On the other hand, we can also study in this book some of the more positive aspects of the Nigerian maritime trade.  Chapter 2, titled “The Evolution of Nigeria’s Maritime Industry” furnishes such a scenario, especially when we consider that one of the subjects treated in that chapter, “NMA” and “NIMASA”, can be conceived as special-purpose-vehicles established by the federal government in 1987 (and modified in 2007) to facilitate the participation of Nigerians in shipping, seafaring, ocean transportation and general maritime trade.  We must not lose sight of the statistics of Nigeria’s natural endowment which I expressed above, such as large population, access to the Atlantic Ocean, favourable climate and abundant mineral and agricultural resources leading to dominance in the West African region. But the question then, as now, is how we are tapping these resources to create wealth, reduce poverty and want, and improve the general standard of life and wellbeing for the citizenry.

On this score, I must state that we have more work to do, especially to capture the right competitive spirit to claim our share of the carriage of cargoes generated by the nation’s economy and international trade. I must commend the erstwhile spirit that was embedded in the National Maritime Authority (NMA) which resulted in the implementation of the 40-40-20 cargo-sharing formula based on UNCTAD Code of Conduct for Liner Conferences.  This policy which came into force in 1988 and was suspended in 2000 gave fillip to many Nigerian businesses to join the international trade in ship ownership, ship operation, ship chartering, multimodal transport and logistics businesses and even transshipment services.  Again, we must not feel shy to admit the errors that crept into the system via commission agents who dabbled into the sector with brief-case companies and had no genuine interest in developing the aims and objectives of that highly-applauded National Shipping Policy.  Eventually, the policy was suspended and this has unfortunately whittled the number of indigenous operators in Nigeria’s ocean shipping business, much against the dreams of the founding fathers of the nation who established the defunct Nigerian National Shipping Line as a symbol of our quest to retain what should belong to us.  The federal government should not relent to devise new policies and incentives as a way to encourage indigenous operators to continue their legitimate activities in the maritime sector, perhaps by retreating to coastal shipping as a prelude to future venturing into ocean shipping.

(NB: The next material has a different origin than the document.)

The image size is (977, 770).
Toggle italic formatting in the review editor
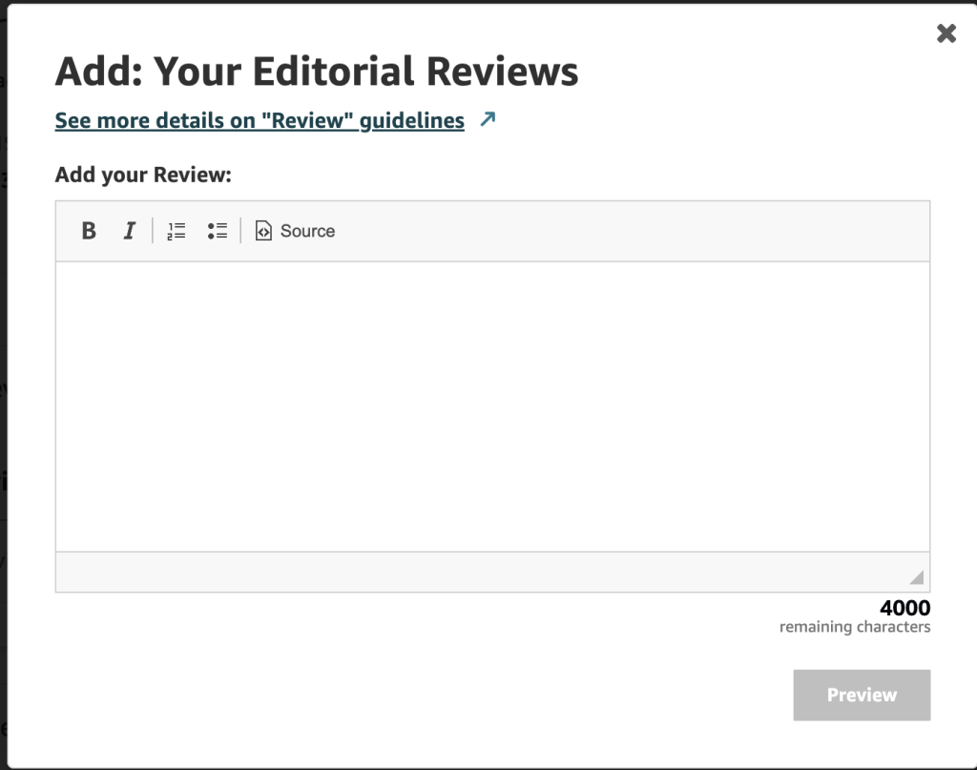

In conclusion, I must commend the author, Mrs Anishere, for her persistence and erudite disposition to constantly put pen to paper and keep all of us reminded of the various tasks at hand in developing a virile, robust, balanced and world-class perspective for the development of our maritime sector despite our social challenges as an emerging market. I have focused on just two chapters of the book to demonstrate that the issues canvassed in the book are real-life and not hypothesis.  I would like to enjoin us to buy copies of the book and use it to develop our reading culture and thereby contribute to the conversation on how to nurture the maritime nation of our dreams.